L = np.zeros([nodes, nodes])

for f, t in content:
    L[inv_dict_nodes[int(t)], inv_dict_nodes[int(f)]] += 1

In [23]:
a, h = hits_iterative(L)

In [24]:
max(a)

0.1158500753831797

In [25]:
dict_nodes[np.argmax(a)]

21012

In [26]:
max(h)

0.11585007538317971

In [27]:
dict_nodes[np.argmax(h)]

21012

**Hint:** We follow the slide "HITS algorithm" in the lecture. **Denote $x$ as authority vector and $y$ as hub vector**. You can use matrix multiplication for the update steps in the slide "Convergence of HITS". Note that rows of adjacency matrix is from-vertex and columns of adjacency matrix is to-vertex.

## Question 4 - Ranking Methodology (Hard)

1 Give a directed graph, as small as possible, satisfying all the properties mentioned below:
1. There exists a path from node i to node j for all nodes i,j in the directed graph.

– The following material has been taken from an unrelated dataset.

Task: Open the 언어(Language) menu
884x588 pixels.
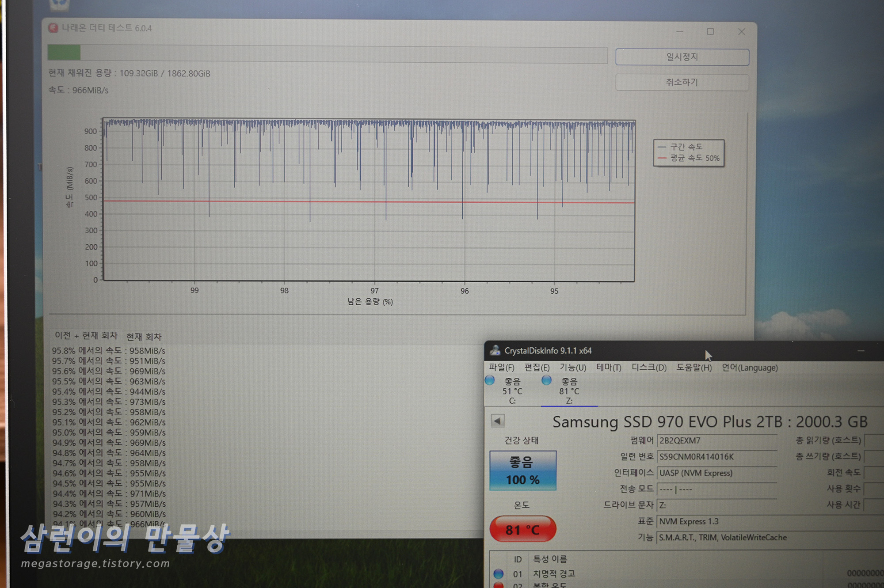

Recall, with this property the jump to an arbitrary node in PageRank is not required, so that you can set q = 1 (refer lecture slides).

2. HITS authority ranking and PageRank ranking of the graph nodes are different.

2 Give intuition/methodology on how you constructed such a directed graph with the properties described in (a).


3 Are there specific graph structures with arbitrarily large instances where PageRank ranking and HITS authority ranking are the same?